Both penile and stomachular.
'cause my girlfriend is way hot.
GIRL UR AMAZINNN
JUS' DA WAY U R
Because seven years ago I got drunk and asked my current girlfriend out
and she totally said yes.
asking out your current girlfriend = fairly safe bet
nice one
Because I steal Quality Street from work to bring home to her
risking life and limb.
And 6 years ago after meeting her I embarked on a truly remarkable temporary transformation, using much smoke and many mirrors, which portrayed me as a thoughtful, romantic human-being. She now frequently say's she feels "conned" and asks when I'm gonna start playing guitar and writing poetry again. DR DECEPTION WINS THROUGH AGAIN.
:D
Brilliant. The deception thing happens to most people though doesn't it? I wish I could pretend just for a little while that I'm really cool and stuff but I really am not...or I just forget about 5 minutes after I decide i'm gonna come across as super cool.

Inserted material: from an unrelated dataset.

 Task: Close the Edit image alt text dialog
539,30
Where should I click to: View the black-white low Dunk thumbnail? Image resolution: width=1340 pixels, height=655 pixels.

I did things the other way round.
I was a bit shit for the first 6 months in many ways. Now I'm a solid gold boyfriend and her family love me!
my gf's mum just saw me smoking on the balcony while she
was walking the dog about 30 mins ago. Kept it secret from her for 6 years because my gf says she "would be really upset due to family dying from it" etc. Disappointing multiple mums, I'm a monster.
.
last time I saw my gf's mum she said something like "Well I'm glad someone is looking after her". I'm a hero.
45 minutes ago, I was a hero.
Now, I'm dead to her/dying from smoking. The mighty can fall Darcy, the mighty can fall.
My parents weren't really sold on my last boyfriend
because he was a bad boy. But now I'm going out with a mega geek, who they haven't even met yet, they're like "I like him"
:D
I'm usually brilliant for the duration
but just a bit needy.
Because I am cool?
and lucky cos my girl is just better than me in almost every way.
bumpymcbump
(May aswell if the other ones up)
...
my girlfriend has learning difficulties
i'm gonna be fucked if that gets taken out of context in any way
because i'm generous with my money
that's it really
I ended a two-year relationship
which had been an utter nightmare from, oh, probably day 10. So I was single for the first time in a while, and fucking loving it, just revelling in the freedom and the sheer relief of getting out of that emotional hellhole.
Within 3 months I'd met Mrs Blisters and we've been together ever since. Everything's great, totally in love and all that, but I do think wistfully sometimes about that brief window of singleness and how I wasn't yet ready to close it.
I'm manipulative, arrogant, dismissive and insincere
I'm also a drunk. It's a basically irresistible combo as you can probably imagine.
It is for the female characters in EastEnders.
Don't know what that is.
Jersey Shore ftw bruh.
because i'm not a male feminist
I'm too lazy to sort my life out
because i found a girl deluded enough
to put up with me
Honestly
I have no idea how I ended up persuading anyone to tolerate me, let alone enjoy it. Other than the fact I'm a decent cook.